From: lux <lx@shellcodes.org>
To: 59817@debbugs.gnu.org
Subject: bug#59817: [PATCH] Fix etags local command injection vulnerability
Date: Sun, 4 Dec 2022 21:51:13 +0800 [thread overview]
Message-ID: <tencent_6242BE39DC20D890736B46B9E6AB46EACE05@qq.com> (raw)
[-- Attachment #1: Type: text/plain, Size: 1827 bytes --]

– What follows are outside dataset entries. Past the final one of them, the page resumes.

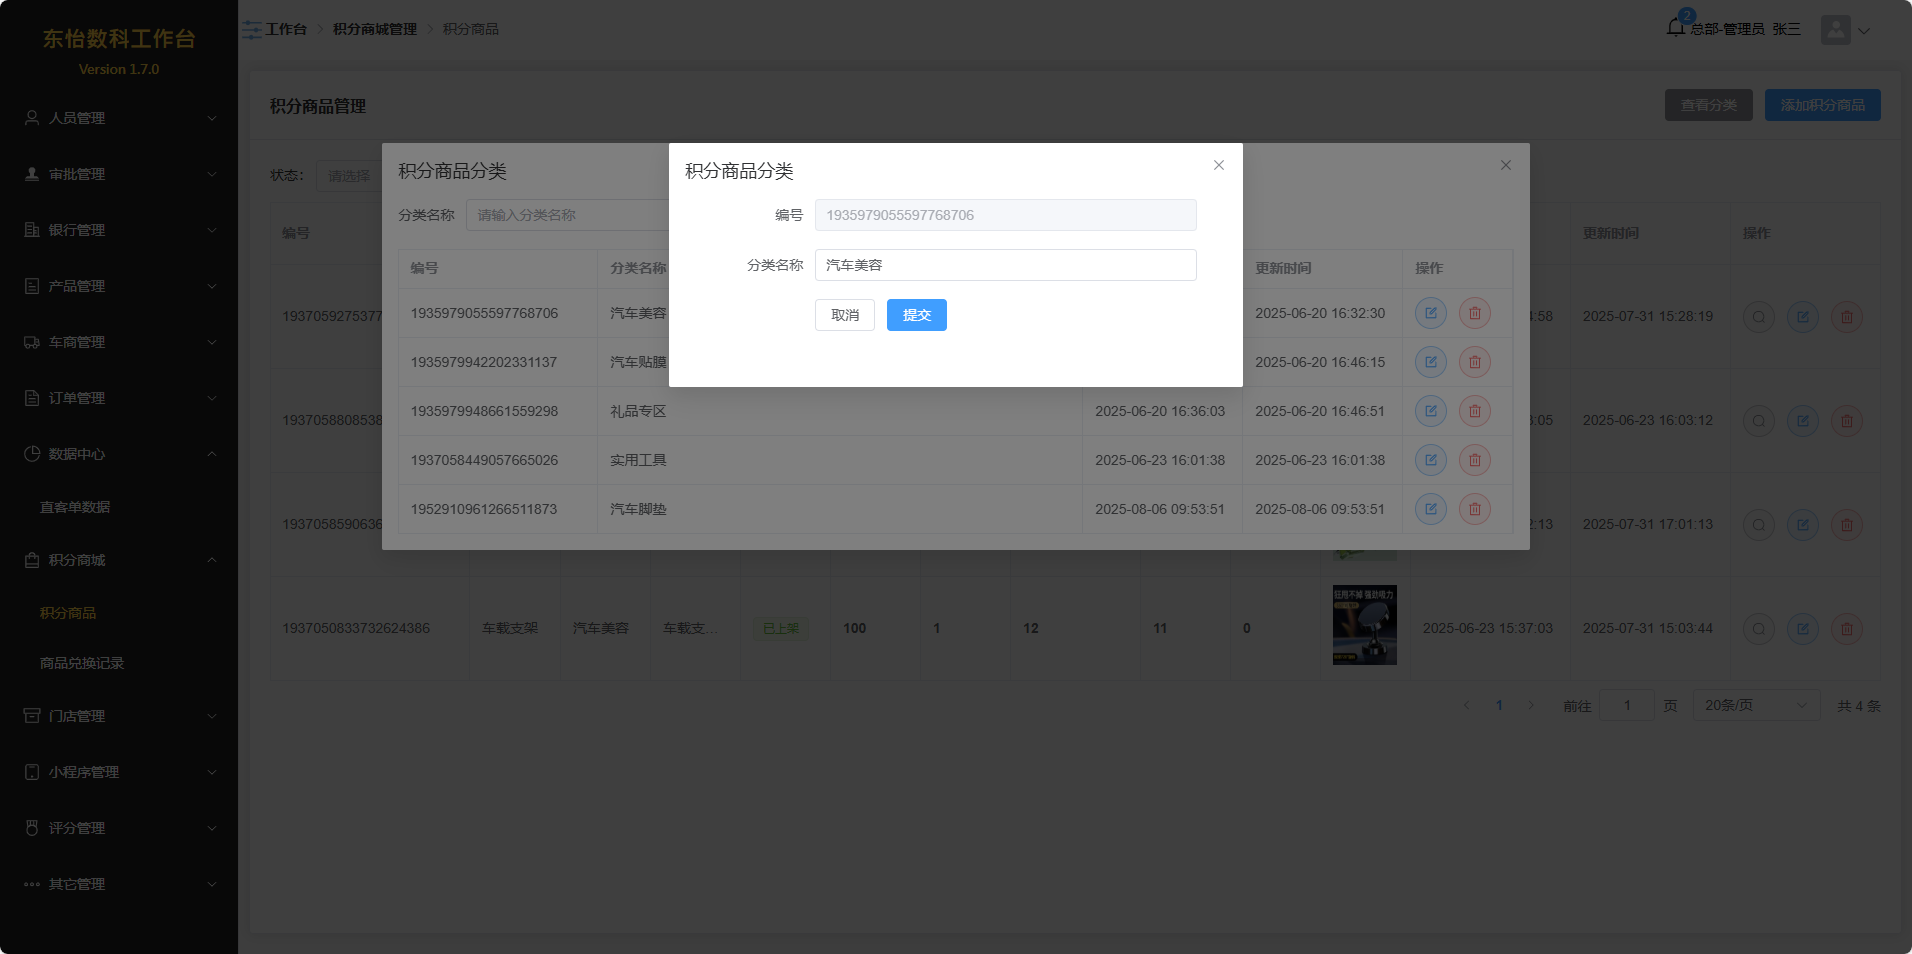Viewport: 1912px width, 954px height.
Task: Click the 取消 button
Action: pyautogui.click(x=844, y=315)
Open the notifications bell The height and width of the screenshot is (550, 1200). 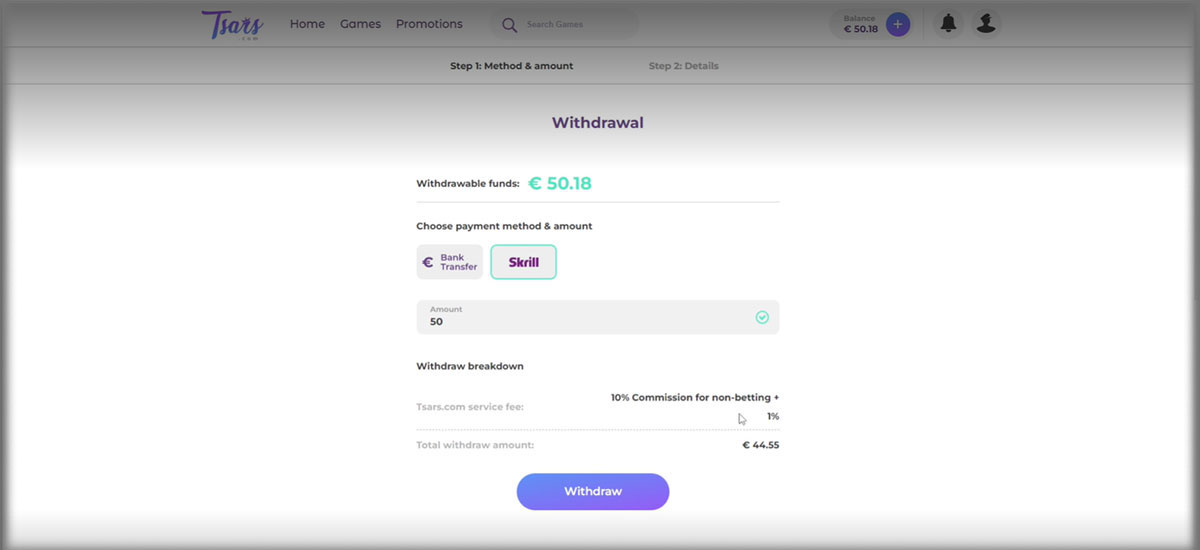click(947, 24)
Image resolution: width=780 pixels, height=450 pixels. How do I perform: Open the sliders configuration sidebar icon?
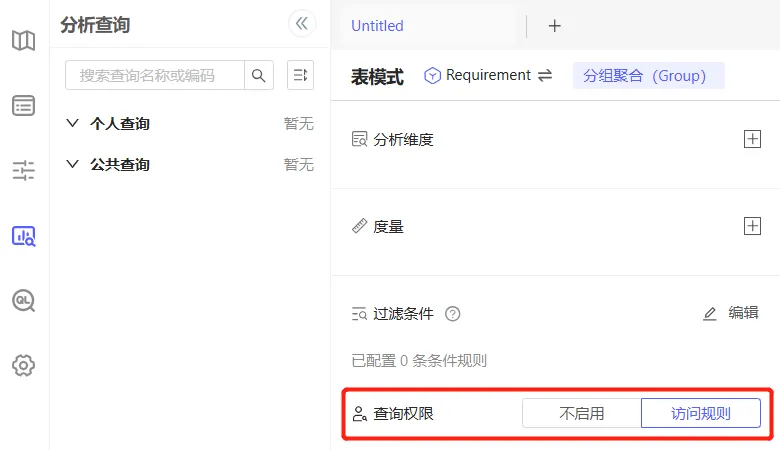click(23, 171)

Hi, this patch fix a new local command injection vulnerability in the
etags.c.
This vulnerability occurs in the following code:
#if MSDOS || defined (DOS_NT)
char *cmd1 = concat (compr->command, " \"", real_name);
char *cmd = concat (cmd1, "\" > ", tmp_name);
#else
char *cmd1 = concat (compr->command, " '", real_name);
char *cmd = concat (cmd1, "' > ", tmp_name);
#endif
free (cmd1);
inf = (system (cmd) == -1
? NULL
: fopen (tmp_name, "r" FOPEN_BINARY));
free (cmd);
}
Vulnerability #1:
for tmp_name variable, the value from the etags_mktmp() function, this
function takes the value from the environment variable `TMPDIR`, `TEMP`
or `TMP`, but without checking the value. So, if then hacker can
control these environment variables, can execute the shell code.
Attack example:
$ ls
etags.c
$ zip etags.z etags.c
adding: etags.c (deflated 72%)
$ tmpdir="/tmp/;uname -a;/"
$ mkdir $tmpdir
$ TMPDIR=$tmpdir etags *
sh: line 1: /tmp/: Is a directory
Linux mypc 6.0.10-300.fc37.x86_64 #1 SMP PREEMPT_DYNAMIC Sat Nov 26
16:55:13 UTC 2022 x86_64 x86_64 x86_64 GNU/Linux sh: line 1: /etECggCJ:
No such file or directory etags: skipping inclusion of TAGS in self.
Vulnerability #2:
If the target file is a compressed file, execute system commands (such
as gzip, etc.), but do not check the file name.
Attack example:
$ ls
etags.c
$ zip "';uname -a;'test.z" etags.c <--- inject the shell code to
filename
adding: etags.c (deflated 72%)
$ etags *
gzip: .gz: No such file or directory
Linux mypc 6.0.10-300.fc37.x86_64 #1 SMP PREEMPT_DYNAMIC Sat Nov 26
16:55:13 UTC 2022 x86_64 x86_64 x86_64 GNU/Linux sh: line 1: test.z:
command not found
I fix this vulnerability. By create a process, instead of call the
sh or cmd.exe, and this patch work the Linux, BSD and Windows.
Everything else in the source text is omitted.